= Your objective =
The answer must consist of every line from the data that holds "agent".

= Exercise material =
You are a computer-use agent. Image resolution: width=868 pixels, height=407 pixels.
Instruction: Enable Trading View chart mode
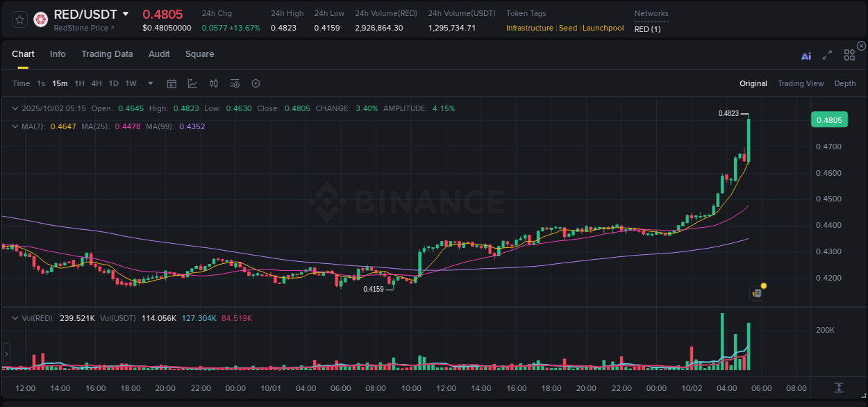(x=801, y=83)
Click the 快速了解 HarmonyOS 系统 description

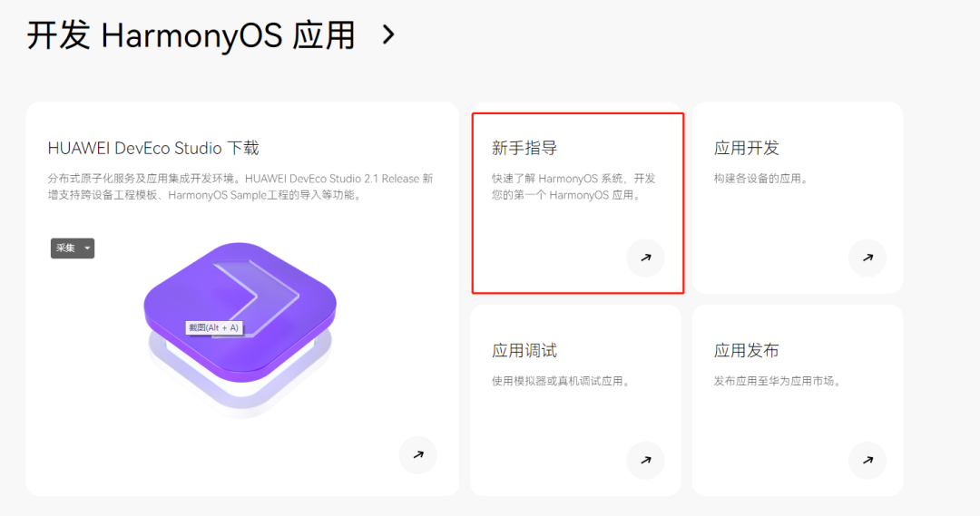click(573, 187)
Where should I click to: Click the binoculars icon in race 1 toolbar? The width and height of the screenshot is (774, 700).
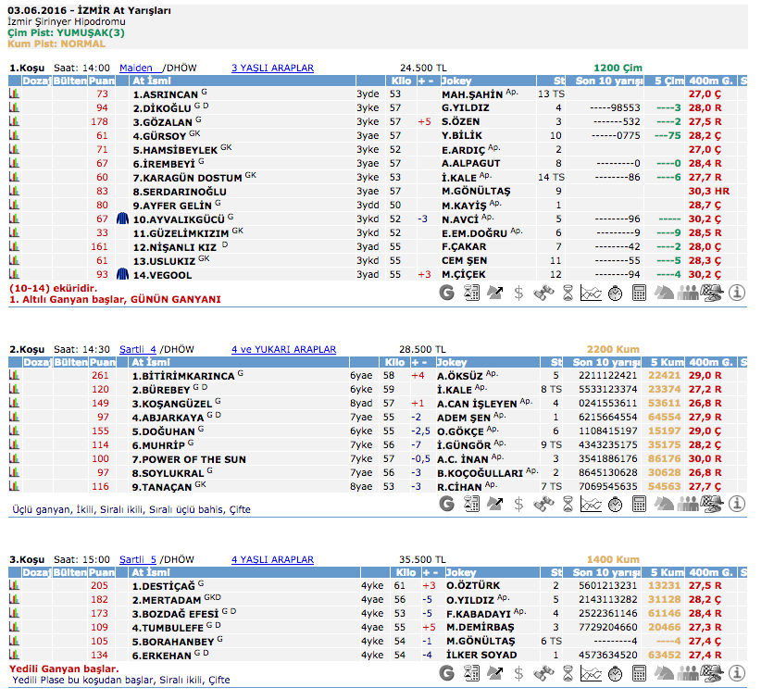[543, 294]
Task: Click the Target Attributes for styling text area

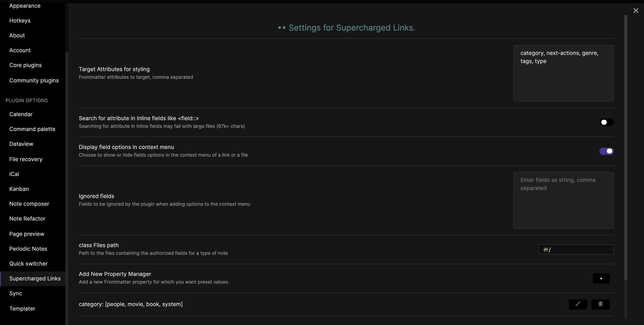Action: point(563,73)
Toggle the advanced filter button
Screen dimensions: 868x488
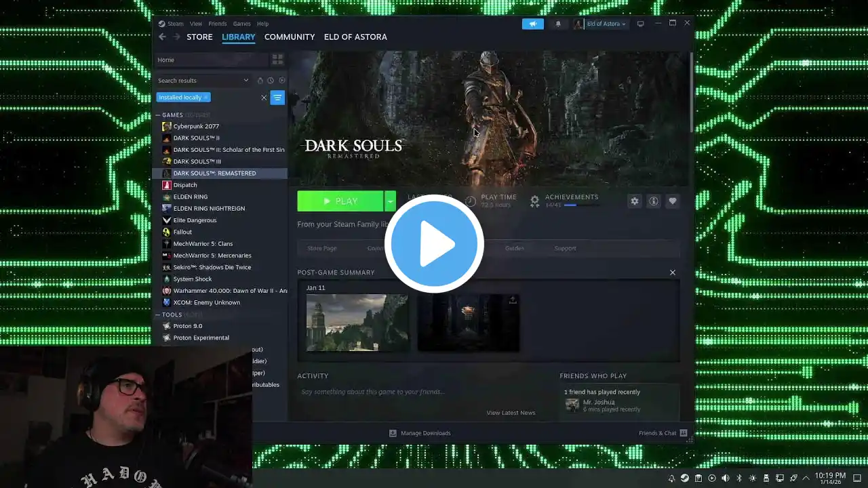point(277,98)
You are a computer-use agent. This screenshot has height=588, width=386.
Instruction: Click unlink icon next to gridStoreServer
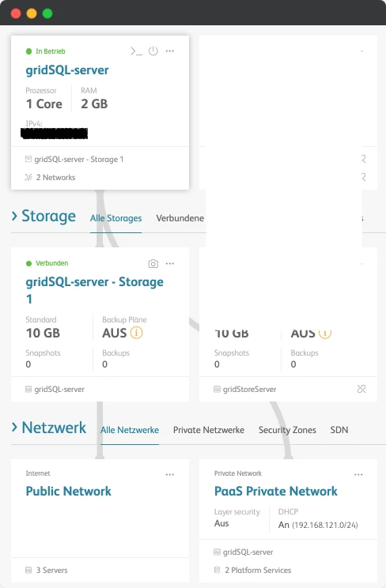click(x=361, y=390)
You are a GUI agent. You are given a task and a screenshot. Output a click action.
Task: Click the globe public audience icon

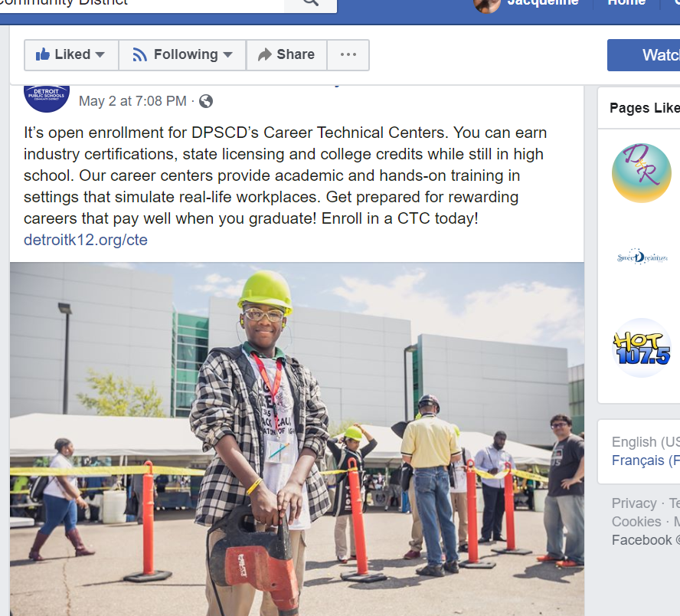(x=206, y=101)
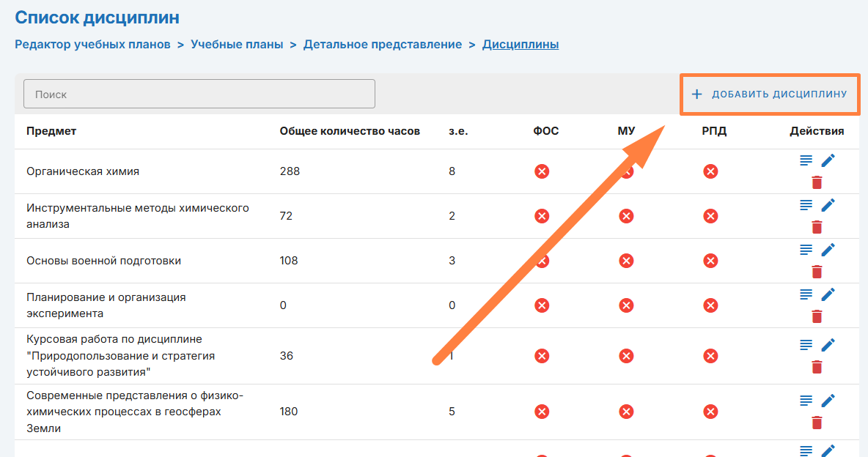Image resolution: width=868 pixels, height=457 pixels.
Task: Open details list icon for Органическая химия
Action: 806,160
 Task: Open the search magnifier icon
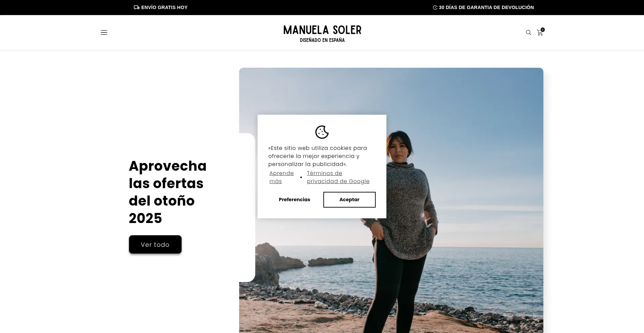[528, 33]
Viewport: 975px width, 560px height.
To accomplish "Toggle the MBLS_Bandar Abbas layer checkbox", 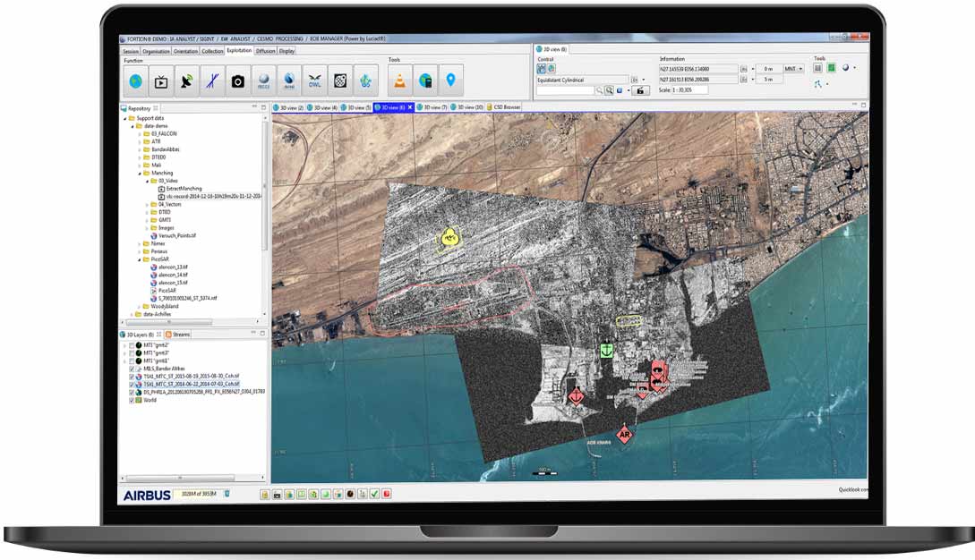I will pyautogui.click(x=133, y=369).
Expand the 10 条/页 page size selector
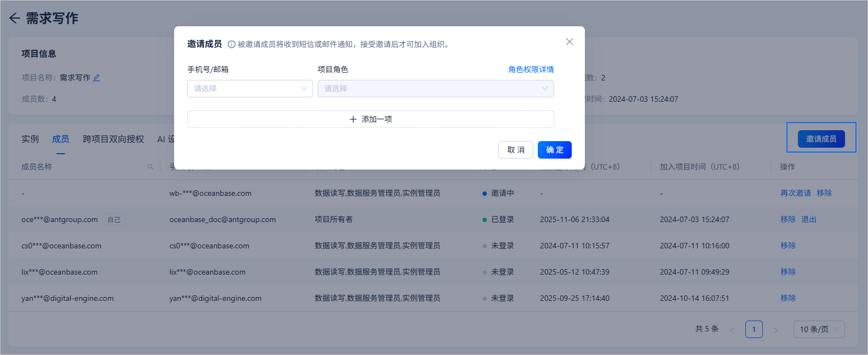Screen dimensions: 868x355 (x=819, y=329)
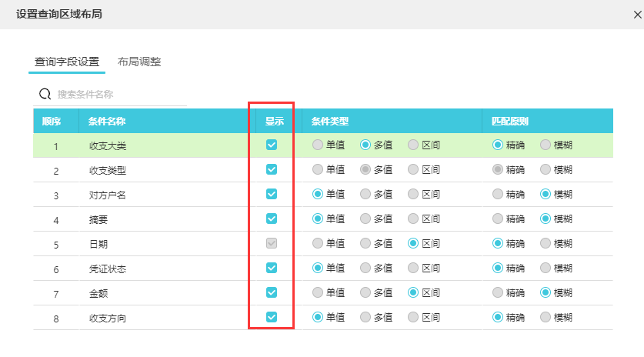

= Answer to the problem =
You are a computer-use agent. Image resolution: width=868 pixels, height=407 pixels.
You are a computer-use agent. This screenshot has height=588, width=386.
You are a GUI agent. You are given a task and a screenshot. Output a click action.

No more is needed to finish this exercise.